Mit diesem Buch legen Óscar J. Martín García (Madrid) und Rósa Magnúsdóttir (Åarhus) eine spannende, konzeptionell kohärente und inhaltlich überzeugende Sammlung von Fallstudien zum Austausch zwischen Ost und West während des Kalten Krieges vor. Der Band, der auf eine Graduiertenkonferenz von 2017 zurückgeht, leistet einen wichtigen Beitrag zum wachsenden Feld innerhalb der „Cold War Studies“, das sich mit Transfers, Austauschprozessen und eben der Durchlässigkeit des Eisernen Vorhangs auseinandersetzt. Er vertieft die paradigmatischen Arbeiten von Jessica Gienow-Hecht oder György Péteri und einschlägigen Sammelbänden wie „Divided Dreamworlds?“ oder „Beyond the Divide“.1

Die Herausgeber definieren „Public Diplomacy“ als Kontakte und niedrigschwellige Beziehungen im kulturellen Bereich zwischen ansonsten ideologisch verfeindeten Regimen (S. 4). Sowohl staatliche als auch nicht-staatliche Akteure suchten in der Zeit der Blockkonfrontation einen derartigen Umgang mit Bürger/innen anderer Länder. „Public Diplomacy“ war ein wichtiges Instrument zur internationalen Positionierung und Einflussnahme (S. 6). Entsprechend verweisen García und Magnúsdóttir auf Joseph S. Nyes Konzepte der „Soft Power“ und Gienow-Hechts Ausführungen zur Funktion der Kultur im Kalten Krieg.2 Der geographische Schwerpunkt des Bandes liegt, abgesehen von der Supermacht Sowjetunion, auf Europas Peripherie: Neben Spanien und Polen steht Skandinavien, vor allem Dänemark, im Vordergrund der transnationalen Arbeiten. Als bereichernd stellen sich die polyglotten Sprachkompetenzen der Autor/innen und die teils ungewöhnliche Auswahl der Quellen dar.

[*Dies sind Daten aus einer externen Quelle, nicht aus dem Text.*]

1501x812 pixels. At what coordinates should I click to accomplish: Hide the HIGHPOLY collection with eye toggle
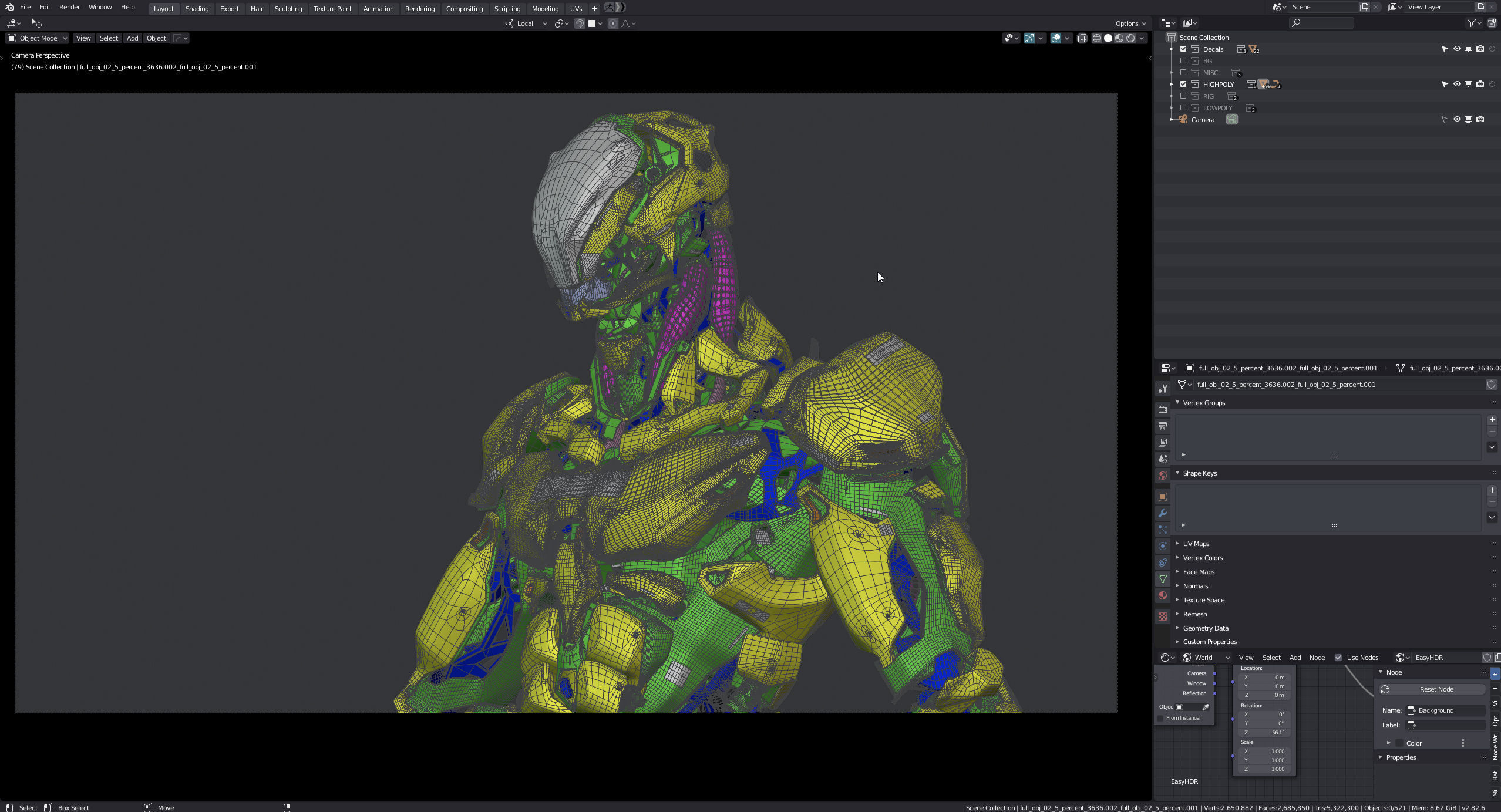point(1456,84)
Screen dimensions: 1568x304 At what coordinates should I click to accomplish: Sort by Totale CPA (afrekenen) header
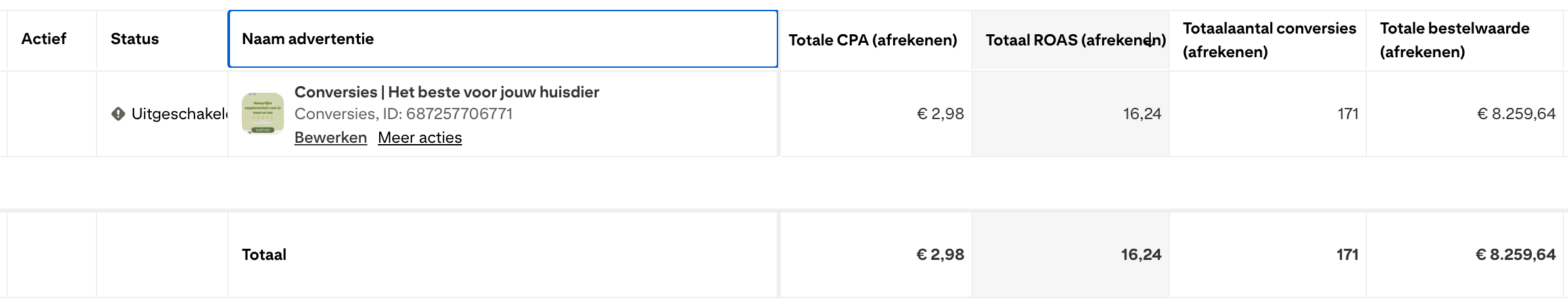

Einen gelungenen Auftakt macht Verity Clarkson mit einem Text zur Ausstellung „1,000 Years of Art in Poland“ in der Royal Academy in London 1970. Sie schildert, wie symbolisch und praktisch ein so facettenreiches Bild von Polen entworfen wurde, dass es verschiedenen Publika als Projektionsfläche dienen konnte. Spannend ist, wie viel Entscheidungsmacht die britischen Partner den polnischen Kuratoren überließen. Letztere bemühten sich, Polens wichtige Beiträge zur gesamteuropäischen Kunstgeschichte zu betonen (jüdisch-polnische Beispiele wurden generell ignoriert). Somit wirkte man aktiv gegen naive britische Annahmen, das typisch Polnische sei in der Folklore und in „primitiven“ Holzarbeiten zu finden. Obwohl einige zeitgenössische Kritiker bemängelten, dass der Versuch, möglichst europäisch aufzutreten, fast jedwedes Spezifische verwischt habe, beschreibt Clarkson die Ausstellung als einen ungewöhnlichen Erfolg des bilateralen Austauschs im Kalten Krieg.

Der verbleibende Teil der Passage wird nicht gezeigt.